A humanidade divide-se em muitas categorias. Cão ou gato. Doce ou salgado. Mar ou piscina. Mas nenhuma divisão é tão clara como esta: as pessoas que levam a casa inteira para a praia e as pessoas que aparecem apenas com um biquíni e fé.
Comecemos pelo primeiro grupo. Estas pessoas chegam à praia com uma logística digna de uma operação militar. Levam chapéu de sol, para-vento, duas toalhas por pessoa, lancheira, garrafas de água congeladas, fruta já cortada, revistas, cartas, protetor solar para rosto, corpo e pés, uma muda de roupa, um livro que nunca vão ler, uma coluna Bluetooth e, em alguns casos, uma pequena farmácia portátil.

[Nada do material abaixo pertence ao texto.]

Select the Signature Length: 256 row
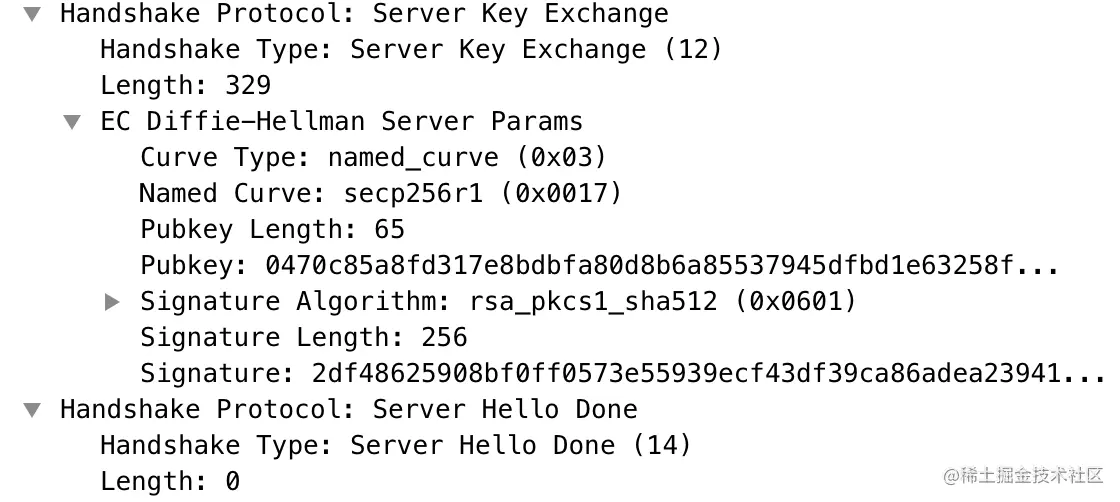This screenshot has height=502, width=1120. click(303, 338)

Montam o acampamento em cerca de vinte minutos e ficam instaladas como se tivessem assinado um contrato de arrendamento para aquele pedaço de areia.
Depois temos o segundo grupo. As pessoas que saem de casa com um biquíni vestido, um telemóvel na mão e uma confiança absolutamente inexplicável na vida.

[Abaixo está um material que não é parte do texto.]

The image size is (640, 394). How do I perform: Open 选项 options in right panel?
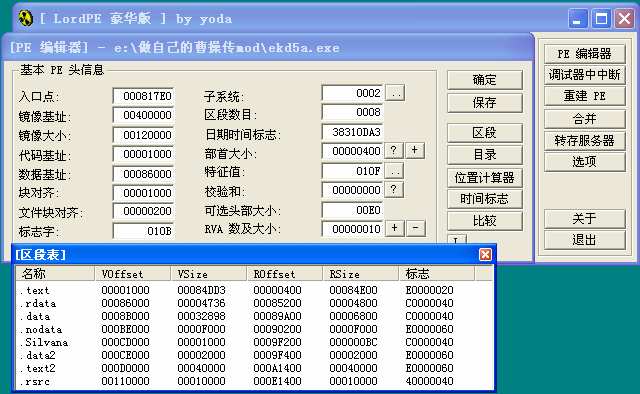click(x=584, y=162)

Não levam toalha porque “alguém há de ter”. Não levam água porque “compram lá”. Não levam protetor porque “pedem emprestado”. E chegam à praia com o mesmo nível de preparação de quem foi despejado de um barco cinco minutos antes.

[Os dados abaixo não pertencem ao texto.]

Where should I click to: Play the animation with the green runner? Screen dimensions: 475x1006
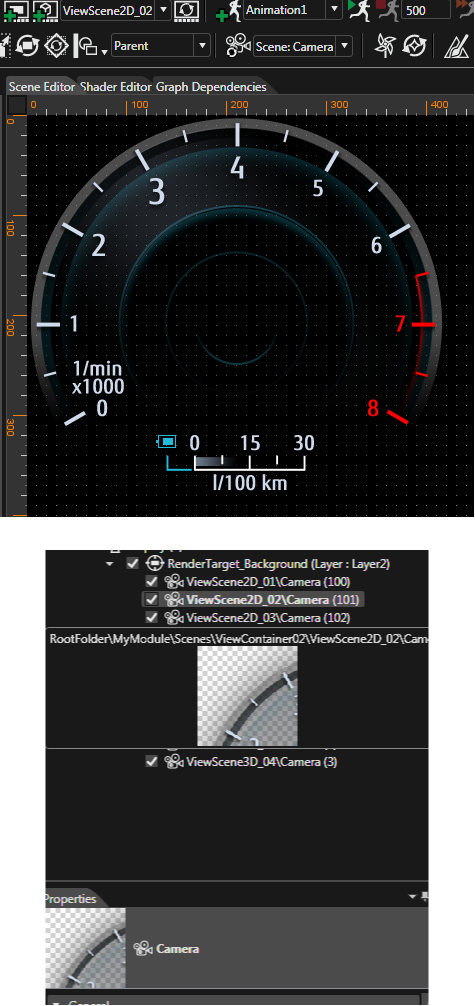359,9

Curiosamente, são quase sempre estas pessoas que acabam a comer a fruta da lancheira dos outros, a usar o protetor dos outros e sentadas na ponta da toalha dos outros.
Existe ainda um fenómeno interessante: estas duas pessoas costumam ser amigas. Uma passa a manhã inteira a transportar sacos, cadeiras e mochilas. A outra chega leve, fresca e sem uma única preocupação no mundo.
E, apesar de todas as diferenças, acabam sempre exatamente no mesmo sítio: deitadas ao sol, a comentar que está demasiado calor.
É essa a verdadeira magia da praia. Não importa se levas um carregamento equivalente a uma mudança de casa ou apenas um biquíni e otimismo. No final do dia, toda a gente regressa com areia em sítios estranhos, um bronzeado duvidoso e a sensação de que devia ter levado mais uma garrafa de água.
Fica a pergunta: qual destas pessoas és tu?